Restaurant chain in China

Blue Frog Food and Beverage Management (Shanghai) Ltd., doing business as Blue Frog Bar and Grill (蓝蛙 (Lán Wā)), is a Western-style cuisine restaurant chain company in China. A member of AmRest, the company is headquartered in the Shanghai Free-Trade Zone in Pudong.

==History==
It was established in 1999 by Bob Boyce, an American from Harlowton, Montana, and its first restaurant was opened on South Maoming Road in Shanghai in 2002. That year, Boyce had purchased a restaurant operation from Kathleen Lau, a woman from Boston. Boyce arrived in China in 1994 for the purpose of developing his Chinese language skills. Lau had arrived in China in 1996 and started a restaurant that year in Guangzhou, where she had previously instructed courses for the English language.

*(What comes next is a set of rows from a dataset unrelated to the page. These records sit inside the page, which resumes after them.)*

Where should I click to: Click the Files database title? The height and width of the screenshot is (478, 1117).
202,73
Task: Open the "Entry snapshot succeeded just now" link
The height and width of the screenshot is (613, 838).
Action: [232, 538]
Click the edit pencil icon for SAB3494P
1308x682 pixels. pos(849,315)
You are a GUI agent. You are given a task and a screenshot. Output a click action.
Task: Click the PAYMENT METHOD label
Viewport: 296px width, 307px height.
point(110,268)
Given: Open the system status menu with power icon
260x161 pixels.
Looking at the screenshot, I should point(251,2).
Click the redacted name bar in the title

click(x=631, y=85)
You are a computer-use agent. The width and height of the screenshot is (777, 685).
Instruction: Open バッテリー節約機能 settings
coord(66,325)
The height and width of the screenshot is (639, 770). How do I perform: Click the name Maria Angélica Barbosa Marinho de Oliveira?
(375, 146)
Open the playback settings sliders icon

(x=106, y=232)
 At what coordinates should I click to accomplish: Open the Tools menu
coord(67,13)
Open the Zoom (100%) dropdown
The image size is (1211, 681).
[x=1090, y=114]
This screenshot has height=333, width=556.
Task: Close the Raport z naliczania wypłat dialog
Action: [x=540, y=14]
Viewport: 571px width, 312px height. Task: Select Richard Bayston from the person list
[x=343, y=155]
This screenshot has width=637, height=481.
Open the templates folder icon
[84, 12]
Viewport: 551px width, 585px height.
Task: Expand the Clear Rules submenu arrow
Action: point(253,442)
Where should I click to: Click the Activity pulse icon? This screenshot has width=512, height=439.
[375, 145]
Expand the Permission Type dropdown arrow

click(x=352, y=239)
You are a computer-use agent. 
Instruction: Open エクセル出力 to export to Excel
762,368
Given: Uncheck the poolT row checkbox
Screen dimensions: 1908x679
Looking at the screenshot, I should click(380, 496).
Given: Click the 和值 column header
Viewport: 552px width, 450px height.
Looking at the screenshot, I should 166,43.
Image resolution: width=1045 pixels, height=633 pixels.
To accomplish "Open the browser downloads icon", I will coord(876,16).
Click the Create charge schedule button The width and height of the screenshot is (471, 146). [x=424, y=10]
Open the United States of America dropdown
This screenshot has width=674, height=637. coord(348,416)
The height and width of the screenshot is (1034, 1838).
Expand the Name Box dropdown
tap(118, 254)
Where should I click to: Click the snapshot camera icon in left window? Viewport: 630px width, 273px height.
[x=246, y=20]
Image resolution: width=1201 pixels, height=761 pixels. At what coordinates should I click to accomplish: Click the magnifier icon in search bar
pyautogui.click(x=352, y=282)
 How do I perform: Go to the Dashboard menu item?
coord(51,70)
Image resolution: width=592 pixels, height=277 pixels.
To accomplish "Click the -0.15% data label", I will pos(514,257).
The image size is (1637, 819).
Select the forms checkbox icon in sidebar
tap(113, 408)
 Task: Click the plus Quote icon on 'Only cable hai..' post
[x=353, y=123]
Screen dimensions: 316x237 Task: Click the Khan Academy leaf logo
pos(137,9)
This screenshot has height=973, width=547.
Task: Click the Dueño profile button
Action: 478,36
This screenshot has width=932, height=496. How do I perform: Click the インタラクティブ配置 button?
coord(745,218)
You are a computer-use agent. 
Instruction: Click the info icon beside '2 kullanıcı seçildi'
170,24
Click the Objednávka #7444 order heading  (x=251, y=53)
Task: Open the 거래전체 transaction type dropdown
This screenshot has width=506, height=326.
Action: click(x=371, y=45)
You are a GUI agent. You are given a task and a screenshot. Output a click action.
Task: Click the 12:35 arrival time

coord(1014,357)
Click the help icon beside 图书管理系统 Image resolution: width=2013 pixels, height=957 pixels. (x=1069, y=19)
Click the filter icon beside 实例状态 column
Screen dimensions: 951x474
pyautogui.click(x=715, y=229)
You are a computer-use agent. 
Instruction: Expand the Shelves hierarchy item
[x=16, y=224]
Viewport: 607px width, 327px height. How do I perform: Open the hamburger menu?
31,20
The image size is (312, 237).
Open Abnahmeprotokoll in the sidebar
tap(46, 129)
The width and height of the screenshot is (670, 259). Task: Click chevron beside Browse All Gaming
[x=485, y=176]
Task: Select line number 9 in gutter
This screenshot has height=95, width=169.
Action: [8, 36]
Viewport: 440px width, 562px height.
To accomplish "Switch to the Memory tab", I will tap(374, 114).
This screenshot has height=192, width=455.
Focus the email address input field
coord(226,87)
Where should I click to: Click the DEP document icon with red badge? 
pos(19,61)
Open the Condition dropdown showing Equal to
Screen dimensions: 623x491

Boyce met Lau at her restaurant and the two collaborated on starting another restaurant.

It established locations in shopping centers catering to upper class customers. In China beef hamburgers are usually eaten as luxury meals; the price of a typical Blue Frog hamburger, in 2017, was equivalent to 15 U.S. dollars. By 2015 the chain had a mapo tofu style hamburger. Circa 2015, there were ten Blue Frog restaurants in China.

Blue Frog became a part of the Blue Horizons Company, which also operated KAPP locations; KAPP is a bistro-style restaurant with a fancier operation.

== Locations ==
In 2015 Blue Frog operated 24 restaurants in seven cities.